◆ Exercise objective: Reproduce each entry below in full, exactly as it was given.

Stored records
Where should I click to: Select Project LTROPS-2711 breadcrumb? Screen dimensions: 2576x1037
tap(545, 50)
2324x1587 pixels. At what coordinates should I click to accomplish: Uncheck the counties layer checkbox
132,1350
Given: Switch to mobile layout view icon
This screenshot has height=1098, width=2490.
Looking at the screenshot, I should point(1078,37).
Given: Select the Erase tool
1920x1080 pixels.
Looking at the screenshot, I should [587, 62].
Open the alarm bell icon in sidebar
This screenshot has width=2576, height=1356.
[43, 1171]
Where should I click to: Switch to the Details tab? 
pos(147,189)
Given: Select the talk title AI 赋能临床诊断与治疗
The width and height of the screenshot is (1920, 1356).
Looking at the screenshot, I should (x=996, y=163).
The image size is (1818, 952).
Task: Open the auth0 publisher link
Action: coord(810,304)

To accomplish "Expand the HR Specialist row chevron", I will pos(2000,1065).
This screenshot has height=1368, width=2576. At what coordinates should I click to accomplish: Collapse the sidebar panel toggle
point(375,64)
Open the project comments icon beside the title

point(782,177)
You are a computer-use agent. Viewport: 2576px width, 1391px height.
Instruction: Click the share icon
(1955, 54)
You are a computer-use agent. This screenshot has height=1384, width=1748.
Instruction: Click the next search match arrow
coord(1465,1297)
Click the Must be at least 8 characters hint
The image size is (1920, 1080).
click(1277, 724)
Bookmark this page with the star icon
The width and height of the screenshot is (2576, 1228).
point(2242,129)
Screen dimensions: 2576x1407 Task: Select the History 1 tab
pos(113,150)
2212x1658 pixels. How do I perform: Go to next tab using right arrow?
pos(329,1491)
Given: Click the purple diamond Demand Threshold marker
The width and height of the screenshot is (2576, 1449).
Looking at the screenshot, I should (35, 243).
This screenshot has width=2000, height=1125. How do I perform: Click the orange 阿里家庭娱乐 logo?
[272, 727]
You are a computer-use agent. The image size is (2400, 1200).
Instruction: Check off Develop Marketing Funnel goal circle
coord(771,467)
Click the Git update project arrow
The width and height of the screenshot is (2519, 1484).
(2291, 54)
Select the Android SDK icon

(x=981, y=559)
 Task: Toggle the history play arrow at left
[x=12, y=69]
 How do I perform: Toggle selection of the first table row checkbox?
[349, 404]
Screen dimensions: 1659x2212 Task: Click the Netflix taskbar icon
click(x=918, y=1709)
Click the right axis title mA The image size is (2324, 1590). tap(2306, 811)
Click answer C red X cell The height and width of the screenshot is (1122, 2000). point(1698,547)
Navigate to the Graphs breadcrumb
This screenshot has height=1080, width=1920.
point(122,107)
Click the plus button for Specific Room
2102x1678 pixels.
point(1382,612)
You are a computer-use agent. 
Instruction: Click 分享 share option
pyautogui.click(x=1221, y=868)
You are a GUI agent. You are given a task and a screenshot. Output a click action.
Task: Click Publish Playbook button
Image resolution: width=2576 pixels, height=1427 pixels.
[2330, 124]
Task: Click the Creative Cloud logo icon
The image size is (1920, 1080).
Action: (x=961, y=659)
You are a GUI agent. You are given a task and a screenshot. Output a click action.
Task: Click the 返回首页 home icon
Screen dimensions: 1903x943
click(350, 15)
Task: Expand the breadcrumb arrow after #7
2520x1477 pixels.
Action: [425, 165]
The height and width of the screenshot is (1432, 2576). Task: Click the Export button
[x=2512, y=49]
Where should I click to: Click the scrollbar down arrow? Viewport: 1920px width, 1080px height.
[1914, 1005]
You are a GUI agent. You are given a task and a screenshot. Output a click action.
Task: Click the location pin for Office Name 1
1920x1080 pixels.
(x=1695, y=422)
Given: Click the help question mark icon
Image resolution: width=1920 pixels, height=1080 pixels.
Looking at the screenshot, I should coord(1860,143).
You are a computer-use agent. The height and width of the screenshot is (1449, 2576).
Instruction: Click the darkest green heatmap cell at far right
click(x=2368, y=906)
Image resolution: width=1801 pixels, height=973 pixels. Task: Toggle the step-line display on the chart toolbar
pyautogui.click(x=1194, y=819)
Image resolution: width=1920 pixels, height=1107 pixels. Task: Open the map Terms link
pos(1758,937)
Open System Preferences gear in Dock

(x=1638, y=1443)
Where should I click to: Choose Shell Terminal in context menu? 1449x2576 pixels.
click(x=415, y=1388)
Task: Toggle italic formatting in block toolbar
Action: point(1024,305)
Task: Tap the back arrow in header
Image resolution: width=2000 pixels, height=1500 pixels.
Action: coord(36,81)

◆ Reply:
Where should I click to: Select Project LTROPS-2711 breadcrumb? Screen dimensions: 2576x1037
tap(545, 50)
2324x1587 pixels. At what coordinates should I click to accomplish: Uncheck the counties layer checkbox
132,1350
Given: Switch to mobile layout view icon
This screenshot has height=1098, width=2490.
Looking at the screenshot, I should point(1078,37).
Given: Select the Erase tool
1920x1080 pixels.
Looking at the screenshot, I should [587, 62].
Open the alarm bell icon in sidebar
This screenshot has width=2576, height=1356.
[43, 1171]
Where should I click to: Switch to the Details tab? 
pos(147,189)
Given: Select the talk title AI 赋能临床诊断与治疗
The width and height of the screenshot is (1920, 1356).
Looking at the screenshot, I should (x=996, y=163).
The image size is (1818, 952).
Task: Open the auth0 publisher link
Action: coord(810,304)

To accomplish "Expand the HR Specialist row chevron", I will pos(2000,1065).
This screenshot has height=1368, width=2576. At what coordinates should I click to accomplish: Collapse the sidebar panel toggle
point(375,64)
Open the project comments icon beside the title

point(782,177)
You are a computer-use agent. Viewport: 2576px width, 1391px height.
Instruction: Click the share icon
(1955, 54)
You are a computer-use agent. This screenshot has height=1384, width=1748.
Instruction: Click the next search match arrow
coord(1465,1297)
Click the Must be at least 8 characters hint
The image size is (1920, 1080).
click(1277, 724)
Bookmark this page with the star icon
The width and height of the screenshot is (2576, 1228).
point(2242,129)
Screen dimensions: 2576x1407 Task: Select the History 1 tab
pos(113,150)
2212x1658 pixels. How do I perform: Go to next tab using right arrow?
pos(329,1491)
Given: Click the purple diamond Demand Threshold marker
The width and height of the screenshot is (2576, 1449).
Looking at the screenshot, I should (35, 243).
This screenshot has width=2000, height=1125. How do I perform: Click the orange 阿里家庭娱乐 logo?
[272, 727]
You are a computer-use agent. The image size is (2400, 1200).
Instruction: Check off Develop Marketing Funnel goal circle
coord(771,467)
Click the Git update project arrow
The width and height of the screenshot is (2519, 1484).
(2291, 54)
Select the Android SDK icon

(x=981, y=559)
 Task: Toggle the history play arrow at left
[x=12, y=69]
 How do I perform: Toggle selection of the first table row checkbox?
[349, 404]
Screen dimensions: 1659x2212 Task: Click the Netflix taskbar icon
click(x=918, y=1709)
Click the right axis title mA The image size is (2324, 1590). tap(2306, 811)
Click answer C red X cell The height and width of the screenshot is (1122, 2000). point(1698,547)
Navigate to the Graphs breadcrumb
This screenshot has height=1080, width=1920.
point(122,107)
Click the plus button for Specific Room
2102x1678 pixels.
point(1382,612)
You are a computer-use agent. 
Instruction: Click 分享 share option
pyautogui.click(x=1221, y=868)
You are a GUI agent. You are given a task and a screenshot. Output a click action.
Task: Click Publish Playbook button
Image resolution: width=2576 pixels, height=1427 pixels.
[2330, 124]
Task: Click the Creative Cloud logo icon
The image size is (1920, 1080).
Action: (x=961, y=659)
You are a GUI agent. You are given a task and a screenshot. Output a click action.
Task: Click the 返回首页 home icon
Screen dimensions: 1903x943
click(350, 15)
Task: Expand the breadcrumb arrow after #7
2520x1477 pixels.
Action: [425, 165]
The height and width of the screenshot is (1432, 2576). Task: Click the Export button
[x=2512, y=49]
Where should I click to: Click the scrollbar down arrow? Viewport: 1920px width, 1080px height.
[1914, 1005]
You are a GUI agent. You are given a task and a screenshot. Output a click action.
Task: Click the location pin for Office Name 1
1920x1080 pixels.
(x=1695, y=422)
Given: Click the help question mark icon
Image resolution: width=1920 pixels, height=1080 pixels.
Looking at the screenshot, I should coord(1860,143).
You are a computer-use agent. The height and width of the screenshot is (1449, 2576).
Instruction: Click the darkest green heatmap cell at far right
click(x=2368, y=906)
Image resolution: width=1801 pixels, height=973 pixels. Task: Toggle the step-line display on the chart toolbar
pyautogui.click(x=1194, y=819)
Image resolution: width=1920 pixels, height=1107 pixels. Task: Open the map Terms link
pos(1758,937)
Open System Preferences gear in Dock

(x=1638, y=1443)
Where should I click to: Choose Shell Terminal in context menu? 1449x2576 pixels.
click(x=415, y=1388)
Task: Toggle italic formatting in block toolbar
Action: point(1024,305)
Task: Tap the back arrow in header
Image resolution: width=2000 pixels, height=1500 pixels.
Action: coord(36,81)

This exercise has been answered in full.